(Dataset rows)
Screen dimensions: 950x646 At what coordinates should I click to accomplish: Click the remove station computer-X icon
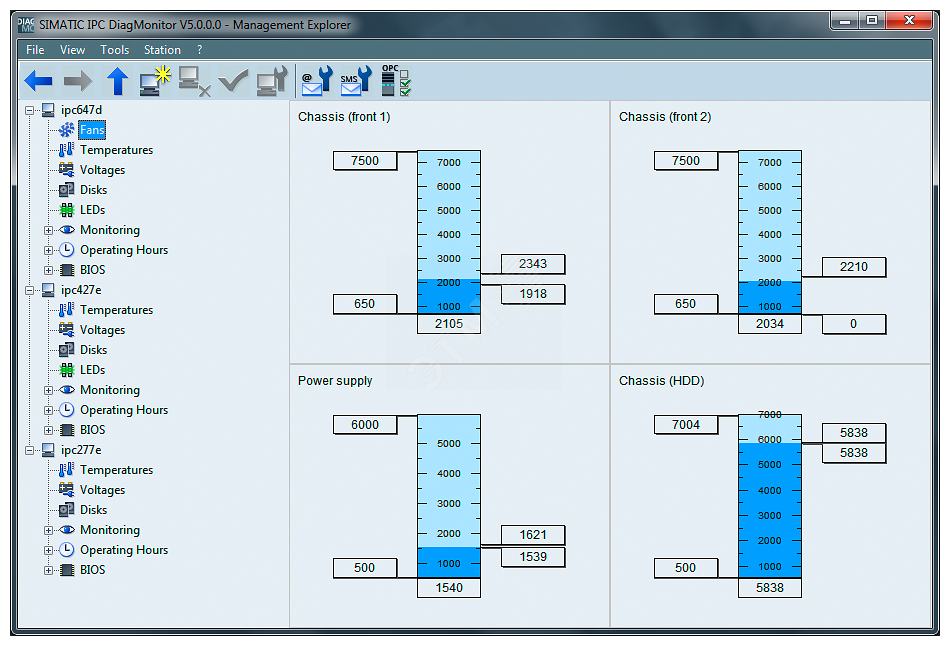pos(194,82)
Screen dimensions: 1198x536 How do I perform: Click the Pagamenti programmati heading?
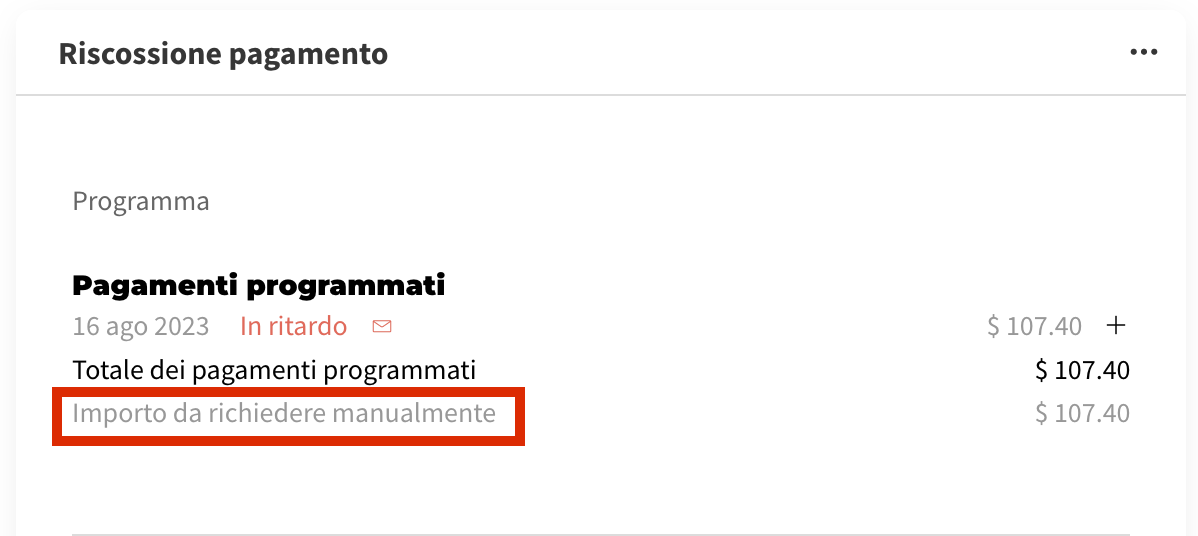[258, 285]
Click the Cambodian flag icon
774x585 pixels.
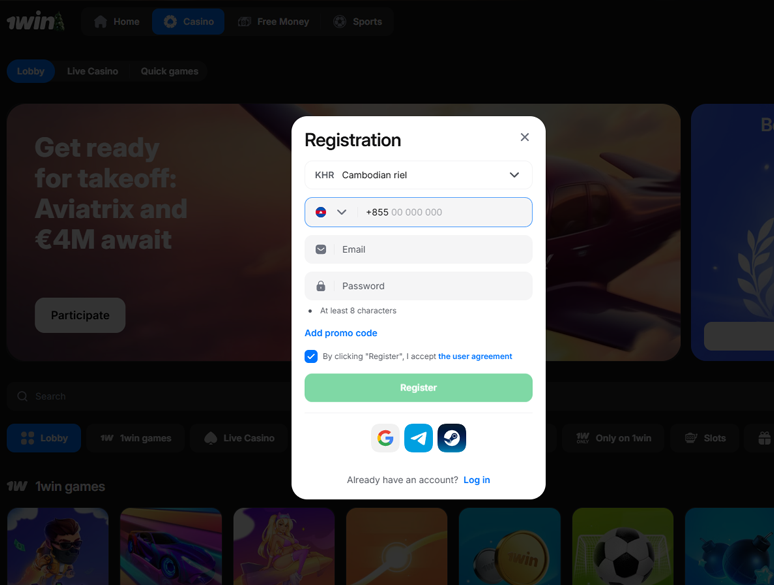click(321, 212)
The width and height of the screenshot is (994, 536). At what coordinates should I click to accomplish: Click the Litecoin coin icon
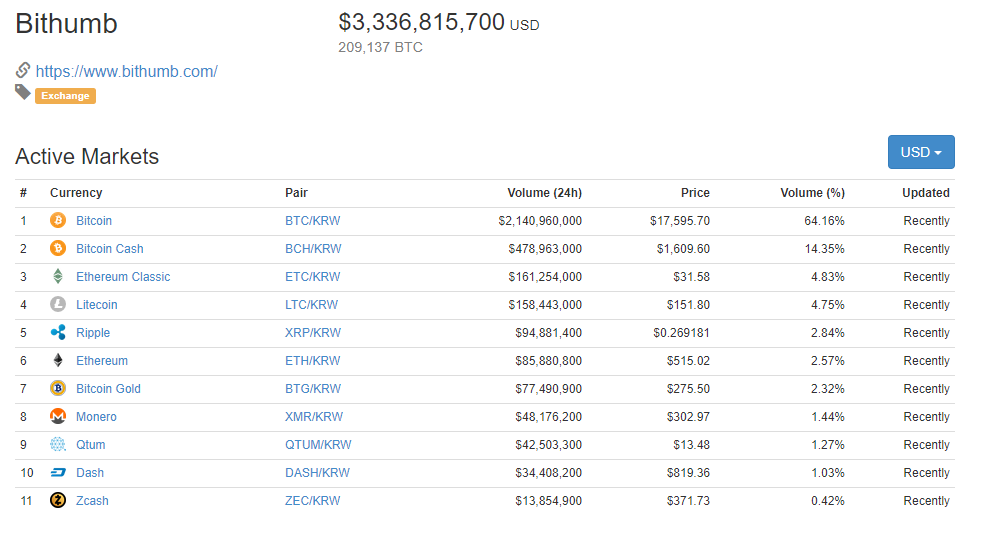coord(58,305)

→ Written exercise: Can you rewrite the records, everything from the line containing "The width and" down to the end, as a two-column CSV with the columns request and answer? Use one row per request, put each value in a single quoted field with line breaks turned into spaces, and leave the pictures out.

→ Full output:
request,answer
"The width and height of the screenshot is (994, 536). At what coordinates should I click to accomplish: Click the Litecoin coin icon","coord(58,305)"